I like the alias as a generalization/realization of the --- notation. JSON Patch might be up to the task, though it looks like the python implementation doesn't support inversion... yet! Indeed. Using the Patch might be better than re-inventing something new, even if it adds a dependency.

For roundtrip to work, you'd want to also remember that you used an alias, and its arguments...

--- SLIDE

secretly generates this metadata:

{"metadata": {
    "ipymd": {"aliased": {"SLIDE": []}}},
    "slideshow": {"slide_type": "slide"}
}}

the stack of changes for md -> ipnb sounds like

  • start with {}
  • patch with any explicit, long-form meta
  • patch with any aliases (and the implicit patch of remembering the alias)

reversed for ipynb -> md:

  • strip the "cruft": collapsed, trusted, prompt
  • invert the alias changes
  • collapse empty trees
  • if the result isn't {}, store that as explicit metadata

Shortcut/args being space delimited suggests you just get one, which is probably fine... the case where i would want more shortcuts is for slides: could one import n cells, and update their structure, i.e. load some slides as subslides? What happens when your import hits another import?

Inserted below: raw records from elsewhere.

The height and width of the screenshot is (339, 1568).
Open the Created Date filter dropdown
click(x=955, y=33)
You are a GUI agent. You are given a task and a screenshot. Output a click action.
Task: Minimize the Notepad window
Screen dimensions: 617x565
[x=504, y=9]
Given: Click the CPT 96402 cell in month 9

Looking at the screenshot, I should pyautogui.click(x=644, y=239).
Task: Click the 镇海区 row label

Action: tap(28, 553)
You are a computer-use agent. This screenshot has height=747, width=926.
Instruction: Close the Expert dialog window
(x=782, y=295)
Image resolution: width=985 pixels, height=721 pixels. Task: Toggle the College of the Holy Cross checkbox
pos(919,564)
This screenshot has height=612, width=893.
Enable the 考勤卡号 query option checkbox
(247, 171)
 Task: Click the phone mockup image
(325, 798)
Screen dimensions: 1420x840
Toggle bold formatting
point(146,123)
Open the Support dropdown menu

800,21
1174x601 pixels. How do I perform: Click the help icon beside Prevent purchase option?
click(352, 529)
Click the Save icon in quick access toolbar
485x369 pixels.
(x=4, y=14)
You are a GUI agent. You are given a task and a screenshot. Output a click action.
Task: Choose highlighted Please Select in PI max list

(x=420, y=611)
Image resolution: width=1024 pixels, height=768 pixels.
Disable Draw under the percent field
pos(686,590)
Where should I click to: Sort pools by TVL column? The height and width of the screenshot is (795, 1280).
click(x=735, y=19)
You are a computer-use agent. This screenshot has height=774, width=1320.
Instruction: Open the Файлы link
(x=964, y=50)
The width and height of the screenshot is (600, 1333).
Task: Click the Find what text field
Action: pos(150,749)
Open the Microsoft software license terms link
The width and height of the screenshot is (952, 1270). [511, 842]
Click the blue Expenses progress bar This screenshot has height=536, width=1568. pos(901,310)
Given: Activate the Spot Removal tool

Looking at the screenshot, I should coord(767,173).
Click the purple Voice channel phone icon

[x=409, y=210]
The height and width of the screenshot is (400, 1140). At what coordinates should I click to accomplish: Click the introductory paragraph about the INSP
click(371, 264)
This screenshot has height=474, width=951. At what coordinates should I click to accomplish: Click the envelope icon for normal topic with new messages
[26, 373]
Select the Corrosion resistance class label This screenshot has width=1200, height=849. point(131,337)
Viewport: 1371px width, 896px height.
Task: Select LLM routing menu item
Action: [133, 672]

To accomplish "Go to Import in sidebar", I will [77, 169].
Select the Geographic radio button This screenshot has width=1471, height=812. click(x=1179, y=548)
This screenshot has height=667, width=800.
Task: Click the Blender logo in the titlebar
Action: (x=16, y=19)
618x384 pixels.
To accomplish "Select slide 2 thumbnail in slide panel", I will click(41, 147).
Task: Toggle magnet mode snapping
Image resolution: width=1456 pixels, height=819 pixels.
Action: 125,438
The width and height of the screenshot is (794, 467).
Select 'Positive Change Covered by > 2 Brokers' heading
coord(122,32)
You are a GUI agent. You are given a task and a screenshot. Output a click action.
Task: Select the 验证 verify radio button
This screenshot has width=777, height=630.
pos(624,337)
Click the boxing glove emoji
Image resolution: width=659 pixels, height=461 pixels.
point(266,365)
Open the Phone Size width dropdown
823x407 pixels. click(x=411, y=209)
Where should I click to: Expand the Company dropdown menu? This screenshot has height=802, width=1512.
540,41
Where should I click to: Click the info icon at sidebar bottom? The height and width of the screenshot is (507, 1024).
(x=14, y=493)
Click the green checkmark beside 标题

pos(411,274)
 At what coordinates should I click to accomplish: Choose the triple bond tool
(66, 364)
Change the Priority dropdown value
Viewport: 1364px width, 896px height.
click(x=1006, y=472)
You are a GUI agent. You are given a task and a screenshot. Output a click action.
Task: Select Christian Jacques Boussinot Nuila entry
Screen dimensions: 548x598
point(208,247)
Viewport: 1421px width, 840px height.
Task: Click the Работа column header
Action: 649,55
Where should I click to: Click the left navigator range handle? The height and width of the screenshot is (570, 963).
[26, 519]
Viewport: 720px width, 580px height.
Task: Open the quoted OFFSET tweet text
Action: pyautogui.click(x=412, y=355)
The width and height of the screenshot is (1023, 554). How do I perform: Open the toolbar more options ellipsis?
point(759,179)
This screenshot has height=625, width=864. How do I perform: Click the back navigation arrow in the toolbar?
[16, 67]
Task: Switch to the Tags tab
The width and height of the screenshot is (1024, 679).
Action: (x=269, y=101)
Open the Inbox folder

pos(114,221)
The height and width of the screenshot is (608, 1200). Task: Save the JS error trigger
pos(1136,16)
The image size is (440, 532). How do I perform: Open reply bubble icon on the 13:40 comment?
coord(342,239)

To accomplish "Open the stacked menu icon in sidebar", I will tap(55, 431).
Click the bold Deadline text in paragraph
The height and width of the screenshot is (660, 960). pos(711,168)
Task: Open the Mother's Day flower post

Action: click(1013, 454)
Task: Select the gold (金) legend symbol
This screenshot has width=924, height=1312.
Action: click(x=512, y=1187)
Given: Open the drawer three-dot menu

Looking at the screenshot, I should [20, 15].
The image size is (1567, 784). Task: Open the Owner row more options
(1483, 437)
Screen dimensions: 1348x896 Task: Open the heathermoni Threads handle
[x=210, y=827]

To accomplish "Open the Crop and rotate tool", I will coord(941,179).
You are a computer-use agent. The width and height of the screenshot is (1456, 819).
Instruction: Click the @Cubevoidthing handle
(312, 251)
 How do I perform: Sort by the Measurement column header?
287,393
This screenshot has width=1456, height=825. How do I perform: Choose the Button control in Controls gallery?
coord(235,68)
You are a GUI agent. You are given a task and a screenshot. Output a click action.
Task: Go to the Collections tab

--- SUBSLIDE IMPORT other.md
---

Could just accept that an alias is really a function, and use named params...

--- SUBSLIDE IMPORT(other.md)
---

...which would then leave space for some kind of query language to pull out cells (in this example, the filter would be wrapped in $.cells[<expr>]:

--- SLIDE
# Title

--- SLIDE
# Recap...

--- SUBSLIDE IMPORT(part1.md, `this`.length-1)

--- SLIDE
# New stuff...
...

-- SLIDE IMPORT(common.md, ?(`this`.metadata.id=contact))

Could the alias definition be more namespace-y? Can't have multiple aliases to the same thing, and if someone wants to overload it, it shouldn't require looking through names.

Are document-level aliases are possible? I don't know what they would be... but the metadata regime is totally different, and i wouldn't want to mix them.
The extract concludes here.